The Court as the last pillar of rule of law
In all this atmosphere of democratic decadence, a light at the end of the tunnel appeared – the news that the High Court in London has ruled that the Theresa May government has no right to trigger Article 50 of the Treaty for the EU, which starts the difficult process of Great Britain’s leaving, without the Parliament’s consent. This is the way to finally reinstate the legal-institutional balance in society, occupied by the new authoritarian form – post-factology. The court ruling is just the first step in this direction, but it is of paramount importance, because Theresa May’s government did everything in its power, through action and inaction, to legitimise without Parliament the Brexit, which was achieved based on a referendum organised entirely on the basis of manipulative argumentation and post-factology.
This could (and still can) have dire consequences for British democracy, which has been built for so long and so arduously, and which has served as a guiding light for dozens of countries worldwide, which have broken the shackles of totalitarianism and chosen democracy. According to the court, the question of whether the government has the right to notify the EU of the decision to leave the Union using the activation of Article 50 is entirely legal. The court is not interested in what the benefits of leaving are, for this is a political question. Reactions to the ruling, which will be appealed by the government, show that, at this stage, the court remains the sole institutional player which can save the rule of law and thus democracy. These reactions further show that, truly, the rule of law is at stake.
Government attorneys believe that the exclusive powers of the Crown are a legitimate way to force through “the will of the people”, who voted with clear majority to leave the EU in June, reports The Guardian, pointing out the problem, which I mentioned earlier. Post-factologists are attempting to force the will of the people, regardless of the fact that it could have been manipulated, over law, thus destroying the rule of law. Just like Viktor Orbán attempted to trample the law by placing “political validity” above it, another synonym for the will of the people. UKIP leader Nigel Farage stated that he is angry with the ruling of the independent court. He speaks of betrayal and threatens the foundations of the state: “I now fear that every attempt will be made to block or delay the triggering of article 50. If this is so, they have no idea of the level of public anger they will provoke”, goes his statement, which demonstrates total lack of respect for the independent institutions in a country under rule of law.
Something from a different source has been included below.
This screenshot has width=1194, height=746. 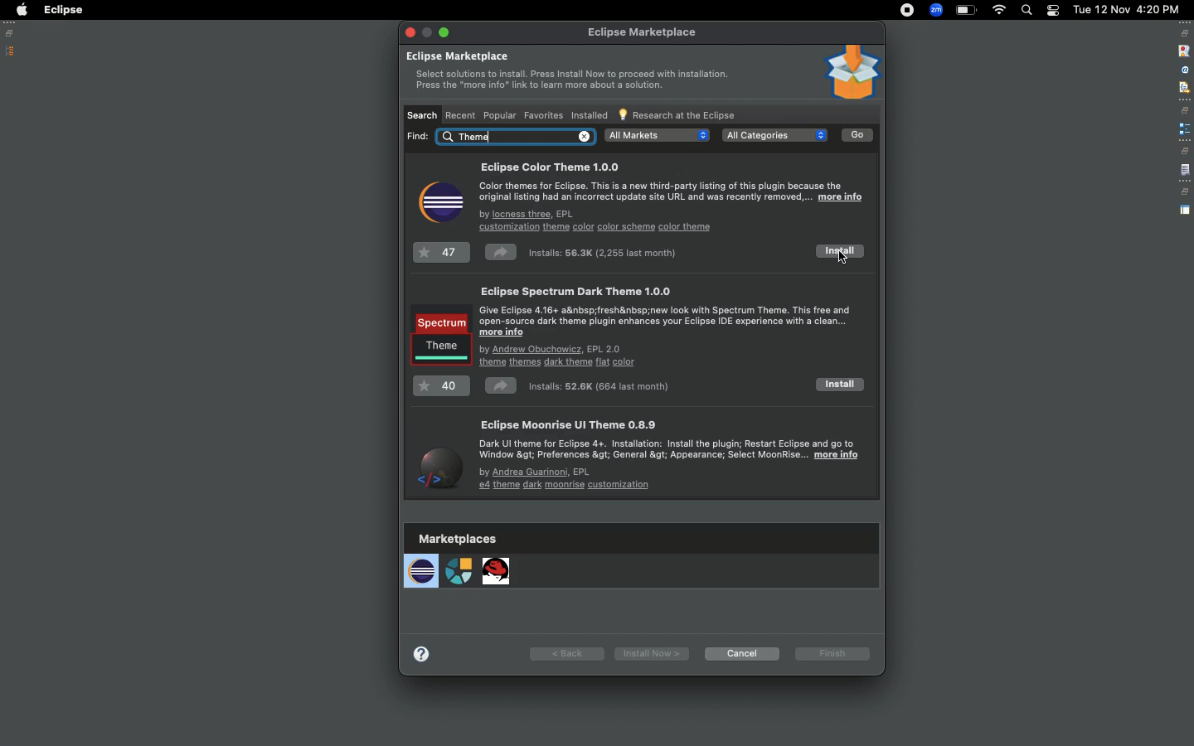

In other words – we are entering a phase of direct confrontation between rule of law and the wrath of the people (the will of the people, political validity, you name it), fuelled by post-factologists, who are not held under any legal or other accountability for the lies and anti-facts that they disseminate. Here it no longer matters whether Great Britain will leave the EU or not. It is much more important to keep the legal-institutional balance which will allow for the return of reason, and this will allow for a calm and cool talk, with facts, about the impact of leaving the EU. I come from a country where elections are often manipulated, bought, stolen. I see no difference in principle between elections in a fragile democracy like the one in Bulgaria and a referendum, held on the basis of post-factology. In both cases we are talking about an occupation of the rule of law.